While all of this may be great for sales, the Fast Food Wars – like all high-stakes conflicts – also had its share of inevitable casualties. A report by Business Insider detailed how horribly overworked Popeyes employees were to keep up with all the demand: exhausting 60 hour work weeks were made worse by surging chicken-craving mobs – all the while employees still got paid the same, barely-livable wage. That the level of frustration expressed by many consumers over a standard fried chicken sandwich (at the same exact time the Amazon rainforest went up in flames) stands as further proof our civilization might have to recalibrate its priorities to ensure basic survival. 

That said, this virtriole and passion also stands as a reminder of the power of social media in marketing, especially when you consider this quote by Business Insider: “For many employees, the sudden, overwhelming response to the new menu item was strange, considering that the chicken sandwich had already been served in many locations for about a year.” Think about that for a moment.
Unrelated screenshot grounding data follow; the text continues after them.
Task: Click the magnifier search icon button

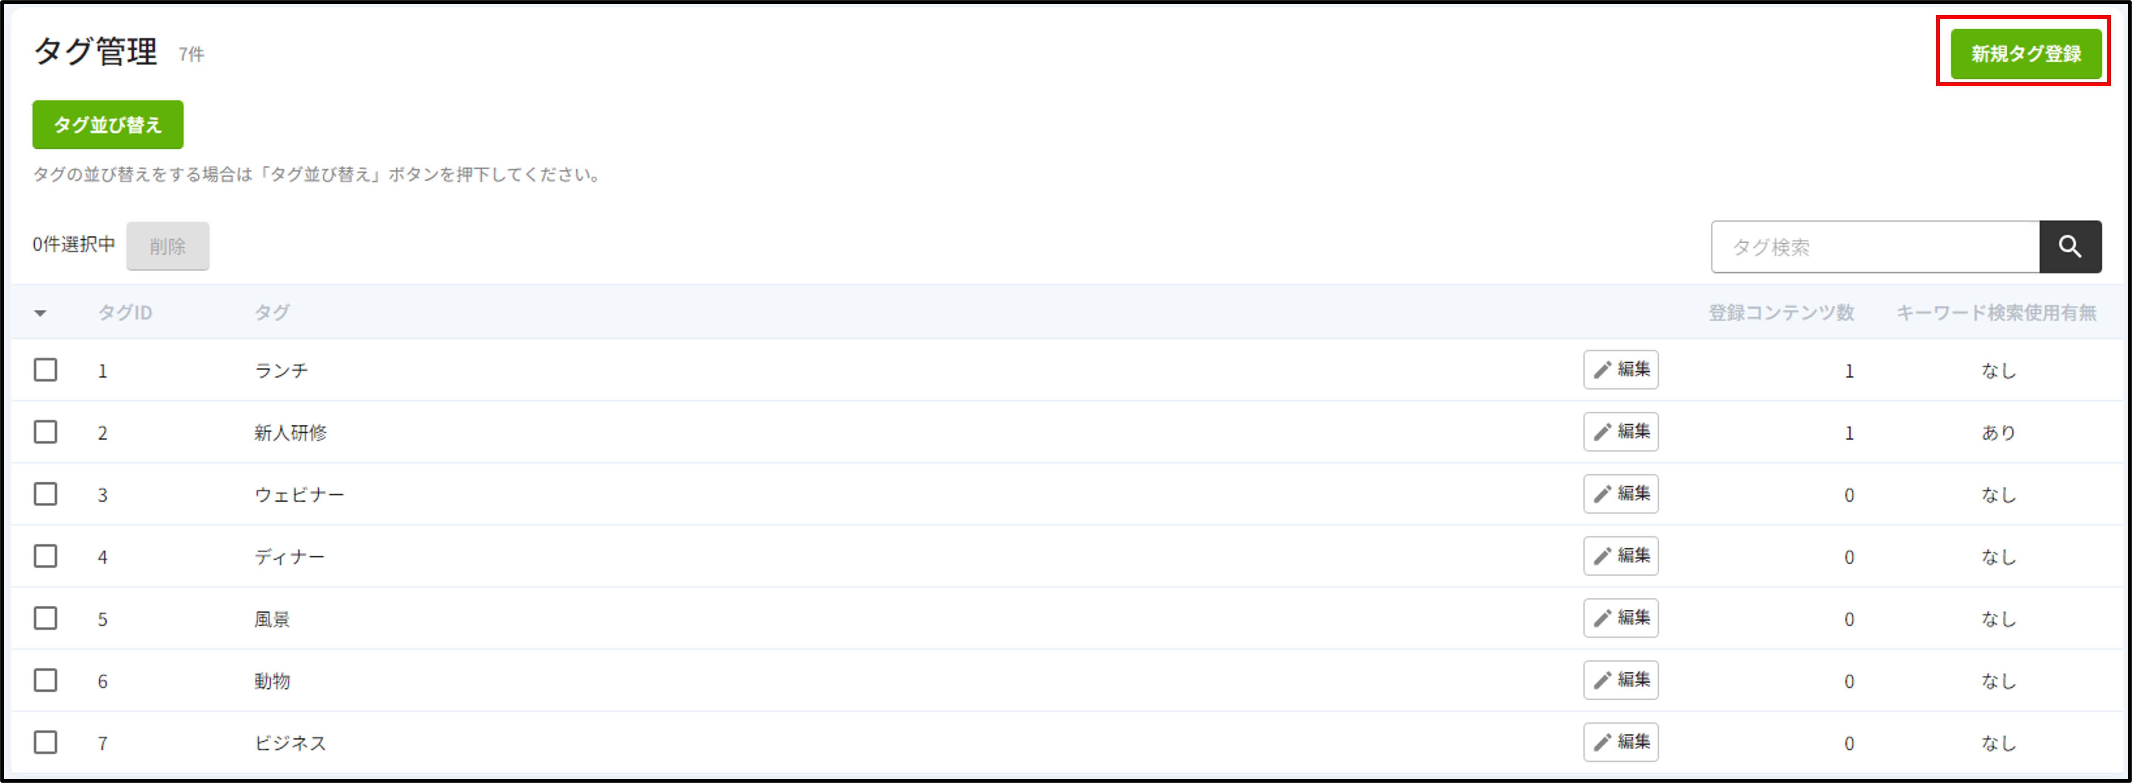Action: click(x=2070, y=247)
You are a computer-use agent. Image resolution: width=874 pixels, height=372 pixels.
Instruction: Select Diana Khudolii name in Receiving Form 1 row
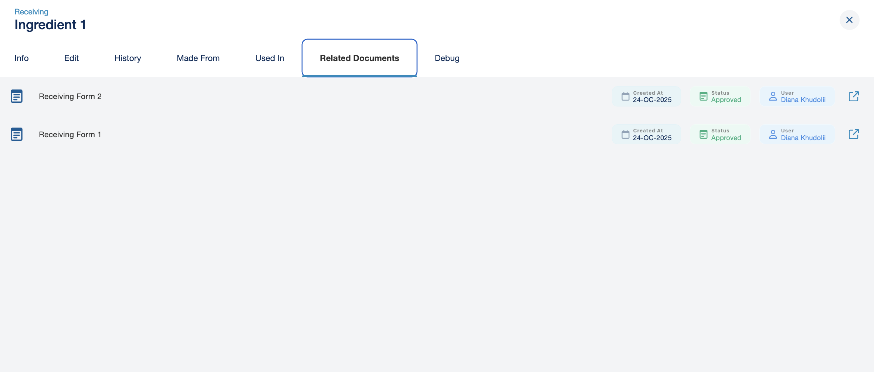[803, 138]
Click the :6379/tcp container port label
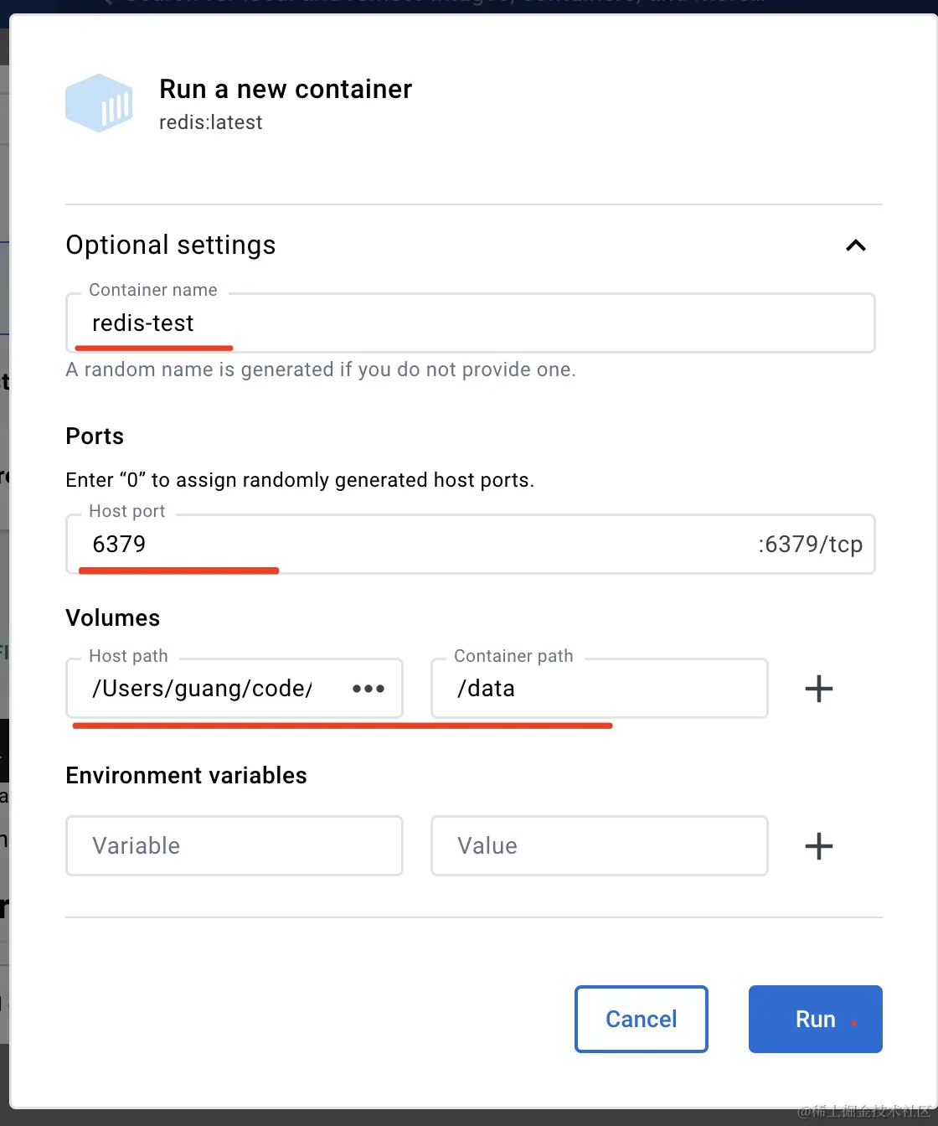Image resolution: width=938 pixels, height=1126 pixels. pyautogui.click(x=810, y=545)
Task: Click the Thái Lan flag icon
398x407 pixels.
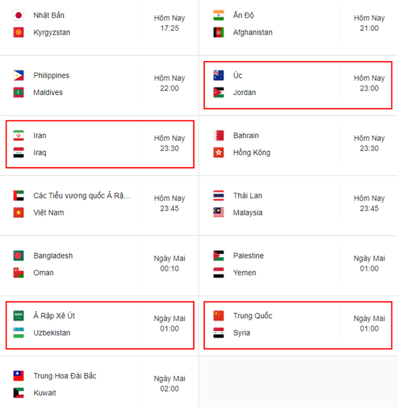Action: (x=218, y=195)

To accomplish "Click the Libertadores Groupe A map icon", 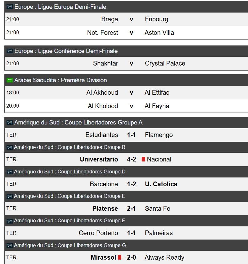I will pyautogui.click(x=10, y=123).
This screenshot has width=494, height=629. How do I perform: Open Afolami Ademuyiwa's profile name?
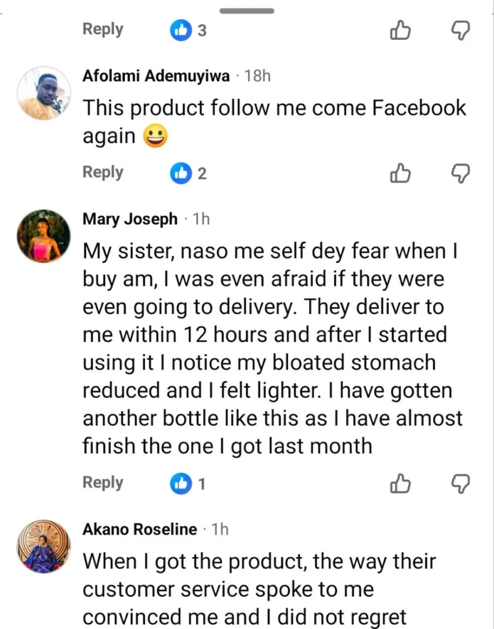[x=156, y=76]
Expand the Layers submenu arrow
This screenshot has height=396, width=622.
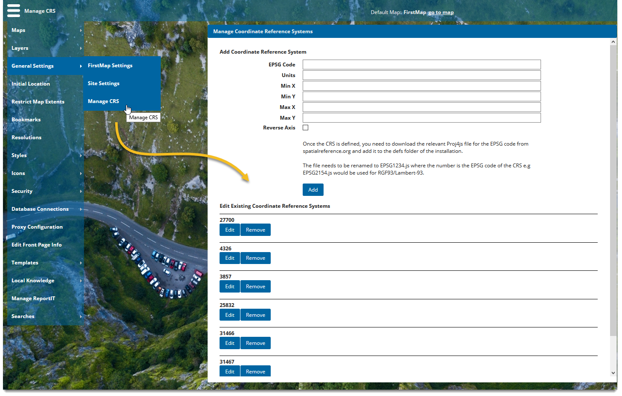pos(81,48)
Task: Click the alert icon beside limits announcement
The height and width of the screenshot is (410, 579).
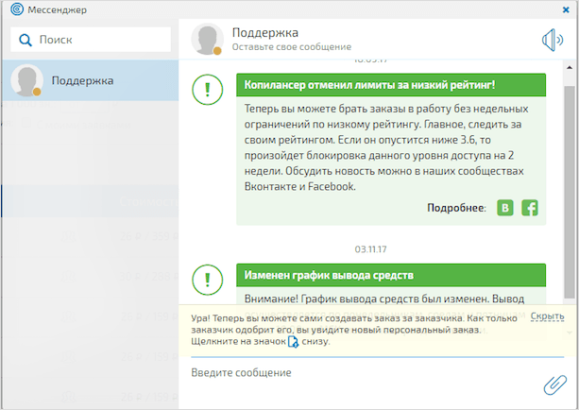Action: 207,92
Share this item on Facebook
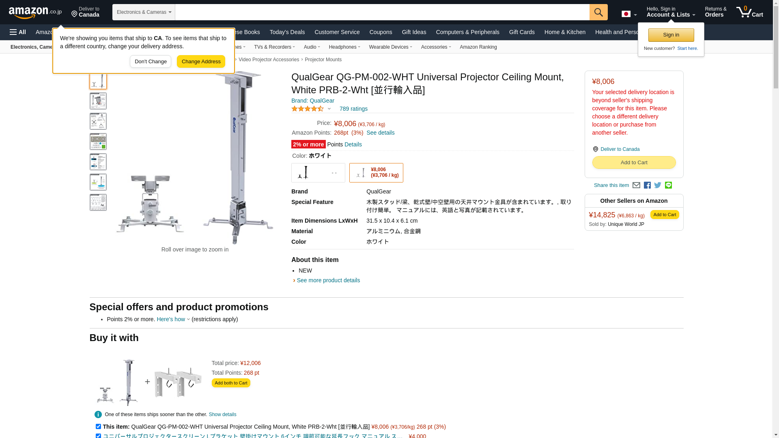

This item has been around for a year, but it wasn’t until these brands started baiting each other on Twitter that anyone actually gave a crap – including celebrities who posted about it on their social channels. 

Of course, it didn’t take long for the social pendulum to swing the other way in the form of backlash over working conditions and even alleged racism – of course, because America 2019. Encouragingly, at least one decent human leveraged the long lines of this latest Fast Food War to do something more constructive, such as registering people to vote. As the dust (and feathers) settle, one thing is certain: regardless of how big or small your brand may be, much can be learned from these Fast Food Wars:

 • Your brand needs a clearly-defined identity. 

• Know who your competitors are.

• Personality goes a long way.

• Optimize opportunities when they present themselves. 

• Don’t be afraid to push people’s buttons. 

• Engage, engage, engage. 

Social media is an equalizer in the world of marketing. If you position yourself to optimize opportunities, you too can convince the world that a standard, fried-chicken sandwich is the best thing to happen to society since pumpkin-spiced lattes.